TASK DATA:
——

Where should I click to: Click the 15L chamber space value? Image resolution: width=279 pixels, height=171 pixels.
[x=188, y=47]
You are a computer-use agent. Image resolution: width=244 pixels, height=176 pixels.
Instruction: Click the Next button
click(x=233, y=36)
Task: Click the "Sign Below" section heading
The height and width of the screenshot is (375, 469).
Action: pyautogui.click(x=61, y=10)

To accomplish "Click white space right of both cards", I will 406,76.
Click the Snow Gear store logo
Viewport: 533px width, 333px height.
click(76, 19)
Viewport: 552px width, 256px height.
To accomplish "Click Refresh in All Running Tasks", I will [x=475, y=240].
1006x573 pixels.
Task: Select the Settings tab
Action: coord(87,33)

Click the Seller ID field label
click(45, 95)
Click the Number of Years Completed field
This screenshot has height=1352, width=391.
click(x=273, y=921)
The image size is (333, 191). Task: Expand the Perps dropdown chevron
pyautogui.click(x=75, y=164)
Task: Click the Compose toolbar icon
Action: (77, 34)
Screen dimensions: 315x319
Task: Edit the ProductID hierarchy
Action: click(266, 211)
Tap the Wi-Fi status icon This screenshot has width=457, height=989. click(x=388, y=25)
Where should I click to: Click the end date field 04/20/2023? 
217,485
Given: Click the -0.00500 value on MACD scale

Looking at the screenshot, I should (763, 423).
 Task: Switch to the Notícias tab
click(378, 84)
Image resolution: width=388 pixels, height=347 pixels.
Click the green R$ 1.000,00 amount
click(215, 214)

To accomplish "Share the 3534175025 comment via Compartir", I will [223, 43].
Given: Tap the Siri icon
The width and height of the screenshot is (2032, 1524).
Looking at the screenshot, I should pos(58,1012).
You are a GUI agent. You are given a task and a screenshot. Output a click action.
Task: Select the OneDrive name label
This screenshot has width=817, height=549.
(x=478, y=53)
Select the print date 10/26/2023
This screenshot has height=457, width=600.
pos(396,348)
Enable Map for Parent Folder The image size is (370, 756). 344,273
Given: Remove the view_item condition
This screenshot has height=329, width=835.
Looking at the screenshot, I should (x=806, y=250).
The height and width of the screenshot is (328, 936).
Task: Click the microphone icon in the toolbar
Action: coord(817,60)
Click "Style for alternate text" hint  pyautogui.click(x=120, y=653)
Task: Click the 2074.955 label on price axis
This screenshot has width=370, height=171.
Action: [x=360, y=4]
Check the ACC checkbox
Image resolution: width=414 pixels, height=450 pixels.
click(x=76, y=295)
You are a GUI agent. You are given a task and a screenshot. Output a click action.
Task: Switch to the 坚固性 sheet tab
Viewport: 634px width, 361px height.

——

WHAT YOU WILL DO: Please repeat the complete material exactly, with nothing omitted.

OUTPUT BELOW:
Where should I click to: Click the 15L chamber space value? Image resolution: width=279 pixels, height=171 pixels.
[x=188, y=47]
You are a computer-use agent. Image resolution: width=244 pixels, height=176 pixels.
Instruction: Click the Next button
click(x=233, y=36)
Task: Click the "Sign Below" section heading
The height and width of the screenshot is (375, 469).
Action: pyautogui.click(x=61, y=10)

To accomplish "Click white space right of both cards", I will 406,76.
Click the Snow Gear store logo
Viewport: 533px width, 333px height.
click(76, 19)
Viewport: 552px width, 256px height.
To accomplish "Click Refresh in All Running Tasks", I will [x=475, y=240].
1006x573 pixels.
Task: Select the Settings tab
Action: coord(87,33)

Click the Seller ID field label
click(45, 95)
Click the Number of Years Completed field
This screenshot has height=1352, width=391.
click(x=273, y=921)
The image size is (333, 191). Task: Expand the Perps dropdown chevron
pyautogui.click(x=75, y=164)
Task: Click the Compose toolbar icon
Action: (77, 34)
Screen dimensions: 315x319
Task: Edit the ProductID hierarchy
Action: click(266, 211)
Tap the Wi-Fi status icon This screenshot has width=457, height=989. click(x=388, y=25)
Where should I click to: Click the end date field 04/20/2023? 
217,485
Given: Click the -0.00500 value on MACD scale

Looking at the screenshot, I should (763, 423).
 Task: Switch to the Notícias tab
click(378, 84)
Image resolution: width=388 pixels, height=347 pixels.
Click the green R$ 1.000,00 amount
click(215, 214)

To accomplish "Share the 3534175025 comment via Compartir", I will [223, 43].
Given: Tap the Siri icon
The width and height of the screenshot is (2032, 1524).
Looking at the screenshot, I should pos(58,1012).
You are a GUI agent. You are given a task and a screenshot. Output a click action.
Task: Select the OneDrive name label
This screenshot has width=817, height=549.
(x=478, y=53)
Select the print date 10/26/2023
This screenshot has height=457, width=600.
pos(396,348)
Enable Map for Parent Folder The image size is (370, 756). 344,273
Given: Remove the view_item condition
This screenshot has height=329, width=835.
Looking at the screenshot, I should (x=806, y=250).
The height and width of the screenshot is (328, 936).
Task: Click the microphone icon in the toolbar
Action: coord(817,60)
Click "Style for alternate text" hint  pyautogui.click(x=120, y=653)
Task: Click the 2074.955 label on price axis
This screenshot has width=370, height=171.
Action: [x=360, y=4]
Check the ACC checkbox
Image resolution: width=414 pixels, height=450 pixels.
click(x=76, y=295)
You are a GUI agent. You are given a task and a screenshot. Output a click action.
Task: Switch to the 坚固性 sheet tab
Viewport: 634px width, 361px height.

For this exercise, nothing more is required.